Résumé
La question du logement populaire et de son traitement politique opèrent à la manière d’un prisme particulièrement éclairant pour qui cherche à observer les évolutions et les modes de faire qui ont désormais cours au sein des sociétés européennes contemporaines. De façon plus précise, le problème public « logement populaire » entre en résonance avec de multiples questions sociétales qui, une fois mises en musique par des politiques publiques sectorielles, réorientent les modalités du « vivre ensemble » au sein de la cité : corrélation avec les nouvelles formes du marché du travail, traitement des mouvements migratoires (y compris désormais en Europe du sud), vieillissement des populations européennes, retour de la grande pauvreté en milieu urbain, incertitudes sur les modalités d’intervention de la régulation publique, financiarisation du marché immobilier… De ce point de vue, une mise en perspective historique des évolutions du logement populaire est riche d’enseignements.
Au temps de l’Europe industrielle et fordiste, le modèle du logement social de masse opère selon un découplage binaire :
Une Europe industrielle du nord (dont la France) fortement dotée en patrimoines immobiliers sociaux. Avec une minorité de propriétaires occupants.
A l’inverse, une Europe du sud moins industrialisée ( à l’exception des régions du nord de l’Italie) dotée d’un parc locatif social très faible, voir inexistant (Espagne dont Catalogne , sud de l’Italie, Grèce..) et une figure majoritaire, le propriétaire occupant.
Ce modèle industriel du logement social de masse a vécu. C’est la fin des vastes cités-dortoir jouxtant les fabriques industrielles, grandes consommatrices de main d’œuvre. C’est également la fin de la figure centrale du « male bread winner » et du « one size fits all » (une seule taille pour tous). Dès le début des années 80, le capitalisme industriel et marchand abandonne progressivement un mode de production assis sur des firmes fortement centralisées et hiérarchisées. Le capitalisme entre dans une ère nouvelle, un « nouvel esprit » qui repose sur des logiques de réseaux financiarisés, mondialisés et très volatiles. Accompagnant ces transformations radicales liées aux mutations du marché du travail, se profile depuis le début des années 90, un nouveau modèle européen du logement populaire. Du nord au sud de l’Europe, un modèle néo-libéral du logement populaire est en route.

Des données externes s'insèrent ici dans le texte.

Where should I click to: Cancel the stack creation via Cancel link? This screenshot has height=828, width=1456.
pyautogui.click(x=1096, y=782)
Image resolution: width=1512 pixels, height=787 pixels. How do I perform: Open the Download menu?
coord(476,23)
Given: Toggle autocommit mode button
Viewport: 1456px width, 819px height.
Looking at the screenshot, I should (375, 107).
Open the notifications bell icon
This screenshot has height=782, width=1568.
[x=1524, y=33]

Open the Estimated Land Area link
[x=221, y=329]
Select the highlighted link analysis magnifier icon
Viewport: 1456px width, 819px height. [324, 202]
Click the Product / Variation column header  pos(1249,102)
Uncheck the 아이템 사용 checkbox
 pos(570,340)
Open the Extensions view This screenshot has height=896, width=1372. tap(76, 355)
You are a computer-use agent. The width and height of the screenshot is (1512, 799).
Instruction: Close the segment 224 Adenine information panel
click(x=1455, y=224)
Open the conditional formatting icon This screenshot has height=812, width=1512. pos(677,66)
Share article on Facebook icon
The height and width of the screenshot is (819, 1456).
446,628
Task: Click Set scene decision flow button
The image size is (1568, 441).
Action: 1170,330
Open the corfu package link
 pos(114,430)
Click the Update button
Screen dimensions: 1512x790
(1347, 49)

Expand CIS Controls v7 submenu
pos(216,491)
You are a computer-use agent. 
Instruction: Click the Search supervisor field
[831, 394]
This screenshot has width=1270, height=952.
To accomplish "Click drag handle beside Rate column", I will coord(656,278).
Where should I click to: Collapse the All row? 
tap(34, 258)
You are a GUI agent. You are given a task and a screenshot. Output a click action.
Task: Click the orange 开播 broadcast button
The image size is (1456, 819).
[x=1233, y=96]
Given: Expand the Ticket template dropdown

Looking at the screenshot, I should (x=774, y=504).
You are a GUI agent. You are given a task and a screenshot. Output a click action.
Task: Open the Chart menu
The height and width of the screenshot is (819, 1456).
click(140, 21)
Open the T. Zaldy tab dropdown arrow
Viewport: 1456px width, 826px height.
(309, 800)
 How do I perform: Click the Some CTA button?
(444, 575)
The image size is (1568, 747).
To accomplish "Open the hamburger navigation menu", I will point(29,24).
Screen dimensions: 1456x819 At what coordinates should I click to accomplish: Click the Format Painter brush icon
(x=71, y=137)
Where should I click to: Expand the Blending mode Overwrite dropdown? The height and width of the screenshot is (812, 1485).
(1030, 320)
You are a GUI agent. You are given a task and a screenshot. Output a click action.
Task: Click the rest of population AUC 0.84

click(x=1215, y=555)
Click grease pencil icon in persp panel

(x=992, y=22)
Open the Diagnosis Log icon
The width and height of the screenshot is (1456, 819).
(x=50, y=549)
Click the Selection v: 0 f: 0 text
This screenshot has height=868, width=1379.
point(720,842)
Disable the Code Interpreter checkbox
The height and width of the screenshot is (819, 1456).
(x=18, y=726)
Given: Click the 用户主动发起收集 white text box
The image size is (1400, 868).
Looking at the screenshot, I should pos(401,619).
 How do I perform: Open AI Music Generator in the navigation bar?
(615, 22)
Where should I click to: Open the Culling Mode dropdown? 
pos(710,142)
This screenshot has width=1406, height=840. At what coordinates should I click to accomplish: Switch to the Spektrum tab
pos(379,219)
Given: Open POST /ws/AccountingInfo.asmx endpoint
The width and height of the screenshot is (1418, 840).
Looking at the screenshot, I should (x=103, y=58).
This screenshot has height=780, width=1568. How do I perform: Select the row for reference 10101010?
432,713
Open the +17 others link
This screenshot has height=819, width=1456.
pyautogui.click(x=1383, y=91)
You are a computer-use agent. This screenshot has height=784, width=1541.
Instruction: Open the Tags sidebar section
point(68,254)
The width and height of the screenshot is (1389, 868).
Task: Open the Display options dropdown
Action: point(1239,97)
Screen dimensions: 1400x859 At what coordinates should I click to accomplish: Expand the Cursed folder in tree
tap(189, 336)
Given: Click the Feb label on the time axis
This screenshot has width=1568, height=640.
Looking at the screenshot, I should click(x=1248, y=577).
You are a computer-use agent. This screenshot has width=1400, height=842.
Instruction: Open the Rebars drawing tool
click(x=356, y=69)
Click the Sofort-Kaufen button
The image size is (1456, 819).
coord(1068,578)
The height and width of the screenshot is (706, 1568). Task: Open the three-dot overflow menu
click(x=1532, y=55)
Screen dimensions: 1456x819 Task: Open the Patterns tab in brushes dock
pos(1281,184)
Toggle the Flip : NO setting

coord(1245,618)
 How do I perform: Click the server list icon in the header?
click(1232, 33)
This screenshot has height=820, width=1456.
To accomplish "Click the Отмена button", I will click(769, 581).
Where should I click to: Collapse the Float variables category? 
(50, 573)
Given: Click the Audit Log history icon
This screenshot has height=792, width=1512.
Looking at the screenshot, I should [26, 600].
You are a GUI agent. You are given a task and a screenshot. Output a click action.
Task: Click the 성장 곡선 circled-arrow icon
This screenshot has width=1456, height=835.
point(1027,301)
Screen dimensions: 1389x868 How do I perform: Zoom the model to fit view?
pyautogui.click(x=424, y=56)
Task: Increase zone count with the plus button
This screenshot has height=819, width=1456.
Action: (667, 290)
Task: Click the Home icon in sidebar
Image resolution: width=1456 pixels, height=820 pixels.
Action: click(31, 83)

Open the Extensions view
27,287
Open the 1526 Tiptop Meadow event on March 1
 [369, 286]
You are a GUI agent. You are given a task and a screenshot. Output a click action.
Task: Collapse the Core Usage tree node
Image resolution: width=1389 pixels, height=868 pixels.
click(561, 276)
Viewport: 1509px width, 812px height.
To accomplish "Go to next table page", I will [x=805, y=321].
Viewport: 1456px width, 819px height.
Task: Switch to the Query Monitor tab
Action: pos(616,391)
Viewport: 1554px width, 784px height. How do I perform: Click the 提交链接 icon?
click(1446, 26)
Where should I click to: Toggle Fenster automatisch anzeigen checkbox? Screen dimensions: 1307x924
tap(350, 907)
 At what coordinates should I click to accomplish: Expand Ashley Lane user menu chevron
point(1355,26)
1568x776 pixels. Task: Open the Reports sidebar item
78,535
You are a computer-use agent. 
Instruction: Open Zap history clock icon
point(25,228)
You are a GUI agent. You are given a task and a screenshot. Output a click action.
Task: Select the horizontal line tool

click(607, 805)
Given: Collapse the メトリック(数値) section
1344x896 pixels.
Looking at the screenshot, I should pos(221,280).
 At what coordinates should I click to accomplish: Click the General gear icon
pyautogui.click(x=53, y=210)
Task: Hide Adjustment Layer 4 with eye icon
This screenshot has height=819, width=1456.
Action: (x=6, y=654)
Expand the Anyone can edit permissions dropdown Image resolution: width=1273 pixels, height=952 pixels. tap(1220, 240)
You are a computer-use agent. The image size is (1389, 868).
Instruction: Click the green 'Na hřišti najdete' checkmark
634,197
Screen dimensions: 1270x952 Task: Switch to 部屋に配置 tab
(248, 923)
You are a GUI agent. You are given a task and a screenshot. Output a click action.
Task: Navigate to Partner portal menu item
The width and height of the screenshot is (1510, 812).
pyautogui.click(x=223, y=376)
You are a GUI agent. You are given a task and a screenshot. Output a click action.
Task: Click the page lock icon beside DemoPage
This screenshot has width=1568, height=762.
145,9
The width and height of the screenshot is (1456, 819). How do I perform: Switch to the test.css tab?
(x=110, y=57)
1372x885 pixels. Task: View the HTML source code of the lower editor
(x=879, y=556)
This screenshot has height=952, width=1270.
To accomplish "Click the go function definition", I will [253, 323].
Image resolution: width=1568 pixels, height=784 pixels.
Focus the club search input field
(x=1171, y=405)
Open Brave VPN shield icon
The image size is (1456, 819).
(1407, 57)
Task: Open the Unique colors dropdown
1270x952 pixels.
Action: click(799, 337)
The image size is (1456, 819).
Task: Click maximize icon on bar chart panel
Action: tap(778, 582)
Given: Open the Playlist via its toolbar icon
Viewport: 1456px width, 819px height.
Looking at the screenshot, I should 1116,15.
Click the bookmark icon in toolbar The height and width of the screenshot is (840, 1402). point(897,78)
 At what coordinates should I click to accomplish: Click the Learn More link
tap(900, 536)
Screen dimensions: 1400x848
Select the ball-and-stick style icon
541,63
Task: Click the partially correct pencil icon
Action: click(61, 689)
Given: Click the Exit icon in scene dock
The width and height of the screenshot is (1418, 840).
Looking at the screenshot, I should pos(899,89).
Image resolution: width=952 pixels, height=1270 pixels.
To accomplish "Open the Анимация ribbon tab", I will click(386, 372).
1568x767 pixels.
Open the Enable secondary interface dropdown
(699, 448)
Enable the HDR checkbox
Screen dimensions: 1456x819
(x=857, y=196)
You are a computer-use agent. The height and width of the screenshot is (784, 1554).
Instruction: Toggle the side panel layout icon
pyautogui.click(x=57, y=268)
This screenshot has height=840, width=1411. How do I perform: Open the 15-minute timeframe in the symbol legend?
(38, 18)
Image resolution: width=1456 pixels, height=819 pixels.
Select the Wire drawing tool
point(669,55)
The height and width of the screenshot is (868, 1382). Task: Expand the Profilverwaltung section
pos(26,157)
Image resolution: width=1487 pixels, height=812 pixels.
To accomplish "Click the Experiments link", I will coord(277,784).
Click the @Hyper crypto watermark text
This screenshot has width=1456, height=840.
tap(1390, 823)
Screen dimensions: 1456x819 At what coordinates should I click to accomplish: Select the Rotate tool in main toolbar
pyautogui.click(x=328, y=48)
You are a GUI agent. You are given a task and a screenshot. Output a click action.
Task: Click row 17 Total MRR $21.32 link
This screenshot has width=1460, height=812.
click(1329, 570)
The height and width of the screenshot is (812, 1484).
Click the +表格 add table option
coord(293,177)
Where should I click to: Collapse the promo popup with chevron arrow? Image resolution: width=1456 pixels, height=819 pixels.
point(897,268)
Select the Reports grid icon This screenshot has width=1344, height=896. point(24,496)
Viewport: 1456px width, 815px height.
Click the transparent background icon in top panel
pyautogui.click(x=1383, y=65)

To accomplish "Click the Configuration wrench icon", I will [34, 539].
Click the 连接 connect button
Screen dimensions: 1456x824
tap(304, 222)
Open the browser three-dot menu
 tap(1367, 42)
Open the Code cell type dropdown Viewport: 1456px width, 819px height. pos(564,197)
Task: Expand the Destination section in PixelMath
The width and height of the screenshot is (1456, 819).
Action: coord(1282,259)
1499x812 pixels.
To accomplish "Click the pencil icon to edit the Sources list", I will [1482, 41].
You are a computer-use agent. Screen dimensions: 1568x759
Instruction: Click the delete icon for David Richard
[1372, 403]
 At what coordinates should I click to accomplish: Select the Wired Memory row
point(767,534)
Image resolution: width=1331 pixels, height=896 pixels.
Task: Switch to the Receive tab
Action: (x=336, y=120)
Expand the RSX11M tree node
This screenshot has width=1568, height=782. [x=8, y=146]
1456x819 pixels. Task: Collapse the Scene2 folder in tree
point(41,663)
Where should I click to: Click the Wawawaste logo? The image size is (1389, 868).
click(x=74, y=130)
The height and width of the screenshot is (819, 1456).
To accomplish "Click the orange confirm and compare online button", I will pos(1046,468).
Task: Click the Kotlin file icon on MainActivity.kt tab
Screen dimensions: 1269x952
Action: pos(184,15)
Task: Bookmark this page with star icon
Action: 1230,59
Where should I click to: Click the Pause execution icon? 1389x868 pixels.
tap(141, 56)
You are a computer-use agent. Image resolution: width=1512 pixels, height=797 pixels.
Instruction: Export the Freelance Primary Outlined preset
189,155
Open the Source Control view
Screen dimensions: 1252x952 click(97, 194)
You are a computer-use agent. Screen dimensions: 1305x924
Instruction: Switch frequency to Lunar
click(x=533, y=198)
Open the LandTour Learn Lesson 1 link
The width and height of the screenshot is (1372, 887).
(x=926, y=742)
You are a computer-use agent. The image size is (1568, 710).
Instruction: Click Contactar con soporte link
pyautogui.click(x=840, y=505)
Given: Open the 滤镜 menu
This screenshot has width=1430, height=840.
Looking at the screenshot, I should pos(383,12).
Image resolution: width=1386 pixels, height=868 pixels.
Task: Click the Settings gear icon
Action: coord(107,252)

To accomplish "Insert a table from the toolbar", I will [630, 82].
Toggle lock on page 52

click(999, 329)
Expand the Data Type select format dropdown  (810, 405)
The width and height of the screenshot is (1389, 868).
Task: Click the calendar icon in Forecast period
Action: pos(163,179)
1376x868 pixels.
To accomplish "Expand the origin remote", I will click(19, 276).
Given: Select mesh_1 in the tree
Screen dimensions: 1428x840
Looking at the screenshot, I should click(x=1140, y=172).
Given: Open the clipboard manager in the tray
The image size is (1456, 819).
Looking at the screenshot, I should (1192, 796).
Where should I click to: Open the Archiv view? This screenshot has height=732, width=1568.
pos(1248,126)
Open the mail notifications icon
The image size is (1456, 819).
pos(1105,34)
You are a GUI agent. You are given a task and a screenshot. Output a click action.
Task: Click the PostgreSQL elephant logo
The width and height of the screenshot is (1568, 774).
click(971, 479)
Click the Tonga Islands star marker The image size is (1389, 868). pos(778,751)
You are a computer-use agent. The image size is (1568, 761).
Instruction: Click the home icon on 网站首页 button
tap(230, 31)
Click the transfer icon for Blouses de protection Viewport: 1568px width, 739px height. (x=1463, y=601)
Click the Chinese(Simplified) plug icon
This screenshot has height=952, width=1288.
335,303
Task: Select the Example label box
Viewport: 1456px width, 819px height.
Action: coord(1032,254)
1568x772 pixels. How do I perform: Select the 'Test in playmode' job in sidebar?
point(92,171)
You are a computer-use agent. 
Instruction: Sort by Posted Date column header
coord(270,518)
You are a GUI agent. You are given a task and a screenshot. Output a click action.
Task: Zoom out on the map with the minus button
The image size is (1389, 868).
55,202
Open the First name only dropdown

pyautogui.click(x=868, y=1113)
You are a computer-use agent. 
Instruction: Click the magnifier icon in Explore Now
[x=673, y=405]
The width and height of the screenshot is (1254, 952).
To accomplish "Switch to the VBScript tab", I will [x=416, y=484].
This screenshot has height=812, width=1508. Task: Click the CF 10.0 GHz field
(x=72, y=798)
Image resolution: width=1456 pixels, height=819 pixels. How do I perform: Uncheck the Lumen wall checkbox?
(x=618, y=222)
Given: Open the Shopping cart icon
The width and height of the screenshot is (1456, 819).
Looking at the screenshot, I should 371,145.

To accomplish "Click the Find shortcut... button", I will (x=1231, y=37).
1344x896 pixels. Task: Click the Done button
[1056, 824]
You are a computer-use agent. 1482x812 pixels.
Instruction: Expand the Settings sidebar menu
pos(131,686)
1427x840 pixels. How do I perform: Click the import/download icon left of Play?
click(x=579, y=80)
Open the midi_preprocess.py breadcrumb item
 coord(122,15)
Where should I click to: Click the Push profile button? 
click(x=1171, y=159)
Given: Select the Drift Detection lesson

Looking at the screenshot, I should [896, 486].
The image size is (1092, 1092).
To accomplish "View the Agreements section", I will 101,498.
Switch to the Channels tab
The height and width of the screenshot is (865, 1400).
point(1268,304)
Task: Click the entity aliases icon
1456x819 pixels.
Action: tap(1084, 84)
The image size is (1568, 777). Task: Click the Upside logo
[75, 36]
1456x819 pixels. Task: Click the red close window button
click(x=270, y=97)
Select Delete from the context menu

Ce nouveau modèle à forte tonalité néolibérale, se décline selon nous en quatre grandes tendances communes du nord au sud de l’Europe :
désengagement des Etats centraux
montée en puissance des sphères locales
privatisation-marchandisation massive des parcs publics sociaux
transfert au tiers secteur de la prise en charge de la figure du néo-pauvre.
En lieu et place de l’ancienne figure dominante du locataire (privé et public) émergent deux personnages centraux : les néo-propriétaires et les néo-pauvres. Or on peut observer que ce modèle s’élabore alors même que le logement populaire ne relève pas de la compétence autonome des institutions européennes (application du principe de subsidiarité) et se diffuse au sein d’un « Euro-land » vécu comme espace unique de « concurrence libre et non faussée ». Paradoxalement, la commission européenne elle-même observait avant même l’ouverture aux nouveaux membres (2004), qu’un européen sur 6 (soit 60 millions de personnes ou 17% de la population européenne) est confronté à des difficultés cumulées sur un plan financier, de l’emploi et de logement.
Dans le même temps, rompant avec ce modèle néolibéral dominant, des pratiques innovantes émergent en Europe : logement temporaire à Londres, coopératives d’habitants en Italie. Ces dispositifs ne se limitent d’ailleurs pas à n’être que de simples leviers techniques destinés, dans une démarche « problem-solving » (problème/solution), à n’être que des ajustements opportuns entre offre et demande de logements.